**The problem:**
Look through the entries below and extract exactly the lines from the one containing "You are a computer-use agent. The image size is (685, 313)." through the one containing "Task: View log of FixedDataPattern test", ends included.

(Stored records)
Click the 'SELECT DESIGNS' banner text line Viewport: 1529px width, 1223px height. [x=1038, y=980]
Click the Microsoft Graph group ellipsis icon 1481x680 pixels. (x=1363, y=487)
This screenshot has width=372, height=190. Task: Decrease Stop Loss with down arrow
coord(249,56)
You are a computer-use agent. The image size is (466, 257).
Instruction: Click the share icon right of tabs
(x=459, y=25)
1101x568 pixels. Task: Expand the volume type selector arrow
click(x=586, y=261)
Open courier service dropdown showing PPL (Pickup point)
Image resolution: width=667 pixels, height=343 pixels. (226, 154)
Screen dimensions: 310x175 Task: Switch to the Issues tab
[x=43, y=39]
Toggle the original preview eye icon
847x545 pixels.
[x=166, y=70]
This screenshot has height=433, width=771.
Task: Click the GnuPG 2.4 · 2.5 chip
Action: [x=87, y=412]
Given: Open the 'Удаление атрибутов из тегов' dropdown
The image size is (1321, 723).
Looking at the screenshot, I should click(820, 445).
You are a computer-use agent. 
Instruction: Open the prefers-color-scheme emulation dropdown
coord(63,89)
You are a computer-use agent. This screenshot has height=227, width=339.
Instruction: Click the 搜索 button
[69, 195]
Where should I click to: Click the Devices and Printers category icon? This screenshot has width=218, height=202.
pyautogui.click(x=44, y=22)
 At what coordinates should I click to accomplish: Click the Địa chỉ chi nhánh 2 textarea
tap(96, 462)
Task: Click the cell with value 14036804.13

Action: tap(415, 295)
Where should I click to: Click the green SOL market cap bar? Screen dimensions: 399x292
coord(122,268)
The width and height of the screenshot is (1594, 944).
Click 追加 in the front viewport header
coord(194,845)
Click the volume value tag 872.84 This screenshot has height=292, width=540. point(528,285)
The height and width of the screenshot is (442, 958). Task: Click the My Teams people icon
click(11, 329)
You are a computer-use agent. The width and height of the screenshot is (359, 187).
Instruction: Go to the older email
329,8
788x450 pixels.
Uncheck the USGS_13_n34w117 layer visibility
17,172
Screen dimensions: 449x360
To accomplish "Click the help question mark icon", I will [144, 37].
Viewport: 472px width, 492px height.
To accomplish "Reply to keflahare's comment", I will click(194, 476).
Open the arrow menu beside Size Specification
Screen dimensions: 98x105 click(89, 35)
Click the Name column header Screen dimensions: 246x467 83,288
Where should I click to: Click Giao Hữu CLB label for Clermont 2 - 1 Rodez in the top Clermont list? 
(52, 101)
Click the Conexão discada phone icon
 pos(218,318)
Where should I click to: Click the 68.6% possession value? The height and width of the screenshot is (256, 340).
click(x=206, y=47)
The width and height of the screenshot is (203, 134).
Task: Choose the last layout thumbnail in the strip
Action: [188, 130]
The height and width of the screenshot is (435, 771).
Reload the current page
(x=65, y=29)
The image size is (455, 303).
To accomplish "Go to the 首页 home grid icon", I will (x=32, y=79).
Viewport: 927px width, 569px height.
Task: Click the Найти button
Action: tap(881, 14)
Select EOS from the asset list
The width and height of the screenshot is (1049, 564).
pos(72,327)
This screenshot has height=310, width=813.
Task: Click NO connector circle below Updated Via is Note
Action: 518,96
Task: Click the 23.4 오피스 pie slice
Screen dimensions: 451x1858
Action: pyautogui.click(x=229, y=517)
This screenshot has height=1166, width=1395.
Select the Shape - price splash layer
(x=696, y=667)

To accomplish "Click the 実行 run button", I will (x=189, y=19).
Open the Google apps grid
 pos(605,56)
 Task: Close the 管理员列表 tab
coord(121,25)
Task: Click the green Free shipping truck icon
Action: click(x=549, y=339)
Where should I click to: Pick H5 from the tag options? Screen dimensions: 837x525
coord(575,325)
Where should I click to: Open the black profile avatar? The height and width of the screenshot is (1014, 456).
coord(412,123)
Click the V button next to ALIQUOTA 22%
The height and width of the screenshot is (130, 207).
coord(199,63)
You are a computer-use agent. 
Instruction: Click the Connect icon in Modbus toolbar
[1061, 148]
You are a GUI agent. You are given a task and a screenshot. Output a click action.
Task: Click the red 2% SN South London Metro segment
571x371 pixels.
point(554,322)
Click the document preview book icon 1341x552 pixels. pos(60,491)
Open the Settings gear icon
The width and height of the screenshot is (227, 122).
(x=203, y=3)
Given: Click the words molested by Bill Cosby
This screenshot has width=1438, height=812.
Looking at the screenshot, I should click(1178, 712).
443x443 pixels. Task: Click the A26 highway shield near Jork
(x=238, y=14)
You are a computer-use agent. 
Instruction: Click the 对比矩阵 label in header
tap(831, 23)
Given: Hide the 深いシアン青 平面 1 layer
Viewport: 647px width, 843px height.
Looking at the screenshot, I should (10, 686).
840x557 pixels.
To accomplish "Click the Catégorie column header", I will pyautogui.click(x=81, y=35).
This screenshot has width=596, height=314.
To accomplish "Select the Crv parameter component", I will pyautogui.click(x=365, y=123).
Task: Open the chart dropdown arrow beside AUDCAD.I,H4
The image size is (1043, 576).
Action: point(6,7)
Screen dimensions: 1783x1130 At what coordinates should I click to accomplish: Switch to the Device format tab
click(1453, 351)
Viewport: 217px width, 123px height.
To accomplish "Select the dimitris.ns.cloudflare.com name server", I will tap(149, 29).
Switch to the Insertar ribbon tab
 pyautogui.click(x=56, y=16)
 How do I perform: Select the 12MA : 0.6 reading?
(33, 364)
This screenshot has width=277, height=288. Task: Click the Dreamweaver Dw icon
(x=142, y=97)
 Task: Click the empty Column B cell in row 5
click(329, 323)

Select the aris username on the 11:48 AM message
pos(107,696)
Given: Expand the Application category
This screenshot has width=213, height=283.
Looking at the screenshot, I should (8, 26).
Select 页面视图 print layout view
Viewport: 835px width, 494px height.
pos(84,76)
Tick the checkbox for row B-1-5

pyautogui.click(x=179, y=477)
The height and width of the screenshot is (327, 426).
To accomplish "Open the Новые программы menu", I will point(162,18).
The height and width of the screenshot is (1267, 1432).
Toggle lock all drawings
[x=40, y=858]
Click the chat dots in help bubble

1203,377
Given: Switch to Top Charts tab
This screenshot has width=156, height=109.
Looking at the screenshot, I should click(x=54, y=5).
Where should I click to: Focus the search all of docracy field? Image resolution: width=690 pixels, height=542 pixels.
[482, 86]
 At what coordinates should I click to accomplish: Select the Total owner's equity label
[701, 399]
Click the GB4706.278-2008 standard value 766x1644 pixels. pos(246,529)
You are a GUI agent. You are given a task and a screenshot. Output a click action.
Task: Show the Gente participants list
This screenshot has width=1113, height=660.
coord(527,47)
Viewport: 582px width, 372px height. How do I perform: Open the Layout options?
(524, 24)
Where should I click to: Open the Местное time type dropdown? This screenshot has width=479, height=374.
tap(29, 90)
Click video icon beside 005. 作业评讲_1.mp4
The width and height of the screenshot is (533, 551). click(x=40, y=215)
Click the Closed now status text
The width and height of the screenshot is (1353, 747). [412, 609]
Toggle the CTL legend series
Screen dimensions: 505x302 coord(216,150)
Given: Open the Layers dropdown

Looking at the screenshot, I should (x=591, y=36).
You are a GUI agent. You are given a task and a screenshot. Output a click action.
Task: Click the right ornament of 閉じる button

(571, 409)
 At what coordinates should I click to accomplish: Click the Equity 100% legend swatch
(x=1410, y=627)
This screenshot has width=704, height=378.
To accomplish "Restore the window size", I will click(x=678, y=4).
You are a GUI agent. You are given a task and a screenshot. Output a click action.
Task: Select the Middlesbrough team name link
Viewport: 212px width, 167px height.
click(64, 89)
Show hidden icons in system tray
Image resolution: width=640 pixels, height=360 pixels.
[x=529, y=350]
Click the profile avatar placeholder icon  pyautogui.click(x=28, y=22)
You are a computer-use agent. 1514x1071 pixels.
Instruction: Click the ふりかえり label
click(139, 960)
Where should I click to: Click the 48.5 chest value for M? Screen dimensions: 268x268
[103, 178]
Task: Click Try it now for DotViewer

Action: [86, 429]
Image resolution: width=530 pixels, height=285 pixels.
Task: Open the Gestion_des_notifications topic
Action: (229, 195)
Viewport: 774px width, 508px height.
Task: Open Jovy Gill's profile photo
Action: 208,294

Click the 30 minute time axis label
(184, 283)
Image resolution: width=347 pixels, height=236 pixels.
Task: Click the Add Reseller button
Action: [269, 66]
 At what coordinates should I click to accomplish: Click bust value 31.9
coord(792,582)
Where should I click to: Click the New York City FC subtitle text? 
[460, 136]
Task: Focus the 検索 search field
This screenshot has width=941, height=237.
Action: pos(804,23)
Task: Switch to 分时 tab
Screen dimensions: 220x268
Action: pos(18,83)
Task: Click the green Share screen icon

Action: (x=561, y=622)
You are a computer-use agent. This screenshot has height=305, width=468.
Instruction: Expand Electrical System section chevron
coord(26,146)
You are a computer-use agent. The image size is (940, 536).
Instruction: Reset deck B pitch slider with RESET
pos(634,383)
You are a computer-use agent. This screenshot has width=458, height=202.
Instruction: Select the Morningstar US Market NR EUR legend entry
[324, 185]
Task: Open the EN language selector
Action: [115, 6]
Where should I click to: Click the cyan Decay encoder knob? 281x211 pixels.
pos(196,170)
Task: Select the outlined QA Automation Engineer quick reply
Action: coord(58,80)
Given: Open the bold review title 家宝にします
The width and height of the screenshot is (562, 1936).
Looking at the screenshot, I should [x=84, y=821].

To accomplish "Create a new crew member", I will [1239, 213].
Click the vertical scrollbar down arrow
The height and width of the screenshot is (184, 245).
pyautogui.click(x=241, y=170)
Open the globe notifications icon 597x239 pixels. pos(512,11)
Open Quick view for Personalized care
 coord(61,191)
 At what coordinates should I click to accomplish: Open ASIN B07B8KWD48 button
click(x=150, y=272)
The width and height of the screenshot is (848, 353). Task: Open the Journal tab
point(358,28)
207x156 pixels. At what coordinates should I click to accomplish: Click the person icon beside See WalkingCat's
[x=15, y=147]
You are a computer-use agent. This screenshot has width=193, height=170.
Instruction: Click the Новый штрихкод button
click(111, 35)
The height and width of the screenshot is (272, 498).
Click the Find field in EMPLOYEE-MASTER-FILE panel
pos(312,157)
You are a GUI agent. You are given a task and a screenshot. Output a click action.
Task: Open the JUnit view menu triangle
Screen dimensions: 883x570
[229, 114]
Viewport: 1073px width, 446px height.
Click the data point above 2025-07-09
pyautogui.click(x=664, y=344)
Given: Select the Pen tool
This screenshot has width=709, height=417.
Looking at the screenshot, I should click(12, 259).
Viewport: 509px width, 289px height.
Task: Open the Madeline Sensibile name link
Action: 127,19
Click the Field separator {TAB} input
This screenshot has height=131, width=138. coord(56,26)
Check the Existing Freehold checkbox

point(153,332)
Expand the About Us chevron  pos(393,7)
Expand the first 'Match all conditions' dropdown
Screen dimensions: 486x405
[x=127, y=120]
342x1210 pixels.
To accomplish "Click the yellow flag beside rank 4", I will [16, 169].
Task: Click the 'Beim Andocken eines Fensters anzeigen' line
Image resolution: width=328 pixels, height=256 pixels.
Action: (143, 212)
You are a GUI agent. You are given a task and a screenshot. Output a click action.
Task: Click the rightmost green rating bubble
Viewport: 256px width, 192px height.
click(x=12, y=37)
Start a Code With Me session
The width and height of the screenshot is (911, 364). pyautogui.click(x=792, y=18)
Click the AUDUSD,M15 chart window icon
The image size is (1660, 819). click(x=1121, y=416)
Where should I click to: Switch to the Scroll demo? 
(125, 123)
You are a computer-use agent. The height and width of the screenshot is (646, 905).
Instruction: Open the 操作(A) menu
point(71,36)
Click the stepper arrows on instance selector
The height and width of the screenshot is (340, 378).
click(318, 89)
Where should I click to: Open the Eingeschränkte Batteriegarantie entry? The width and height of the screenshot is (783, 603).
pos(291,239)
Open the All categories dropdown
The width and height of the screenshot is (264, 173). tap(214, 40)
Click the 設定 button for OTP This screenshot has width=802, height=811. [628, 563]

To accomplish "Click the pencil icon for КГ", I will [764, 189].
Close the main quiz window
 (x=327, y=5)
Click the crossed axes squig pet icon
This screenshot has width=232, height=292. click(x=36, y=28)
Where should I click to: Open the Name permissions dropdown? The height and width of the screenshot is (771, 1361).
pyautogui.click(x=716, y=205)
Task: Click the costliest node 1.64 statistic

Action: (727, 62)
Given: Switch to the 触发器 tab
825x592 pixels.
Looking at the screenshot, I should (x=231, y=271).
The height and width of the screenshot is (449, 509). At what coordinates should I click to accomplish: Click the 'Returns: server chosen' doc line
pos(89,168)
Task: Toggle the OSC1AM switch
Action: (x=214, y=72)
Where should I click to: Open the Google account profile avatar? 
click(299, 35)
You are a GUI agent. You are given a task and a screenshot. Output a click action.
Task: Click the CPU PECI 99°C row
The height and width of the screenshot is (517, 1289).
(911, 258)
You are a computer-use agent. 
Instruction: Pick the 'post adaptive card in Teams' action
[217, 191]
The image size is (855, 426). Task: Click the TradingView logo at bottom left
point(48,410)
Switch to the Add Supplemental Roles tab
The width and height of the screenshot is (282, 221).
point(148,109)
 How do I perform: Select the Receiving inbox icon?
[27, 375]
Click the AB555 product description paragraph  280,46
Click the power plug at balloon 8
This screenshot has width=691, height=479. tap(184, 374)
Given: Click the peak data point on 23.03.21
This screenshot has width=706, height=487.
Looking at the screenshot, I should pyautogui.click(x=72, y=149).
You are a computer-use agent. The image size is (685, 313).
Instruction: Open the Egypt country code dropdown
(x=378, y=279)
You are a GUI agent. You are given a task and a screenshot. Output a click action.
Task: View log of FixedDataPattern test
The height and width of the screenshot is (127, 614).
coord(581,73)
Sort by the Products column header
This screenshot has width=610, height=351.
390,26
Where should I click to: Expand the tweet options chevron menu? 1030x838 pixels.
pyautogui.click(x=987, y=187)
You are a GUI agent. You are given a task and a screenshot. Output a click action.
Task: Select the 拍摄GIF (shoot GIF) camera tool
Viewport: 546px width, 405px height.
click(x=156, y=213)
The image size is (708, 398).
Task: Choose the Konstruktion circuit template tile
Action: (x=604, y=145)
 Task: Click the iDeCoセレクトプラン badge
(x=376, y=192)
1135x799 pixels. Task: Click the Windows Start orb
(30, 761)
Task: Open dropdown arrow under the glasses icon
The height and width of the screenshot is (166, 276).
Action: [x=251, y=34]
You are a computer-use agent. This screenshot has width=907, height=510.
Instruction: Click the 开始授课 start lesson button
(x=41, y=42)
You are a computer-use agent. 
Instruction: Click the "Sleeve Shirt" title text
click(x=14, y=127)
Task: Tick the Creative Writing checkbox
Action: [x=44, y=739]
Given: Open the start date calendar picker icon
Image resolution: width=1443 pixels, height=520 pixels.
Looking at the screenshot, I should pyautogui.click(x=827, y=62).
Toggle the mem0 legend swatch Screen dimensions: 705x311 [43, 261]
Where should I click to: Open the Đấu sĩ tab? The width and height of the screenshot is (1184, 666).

**Exercise result:**
You are a computer-use agent. The image size is (685, 313).
Instruction: Open the Egypt country code dropdown
(x=378, y=279)
You are a GUI agent. You are given a task and a screenshot. Output a click action.
Task: View log of FixedDataPattern test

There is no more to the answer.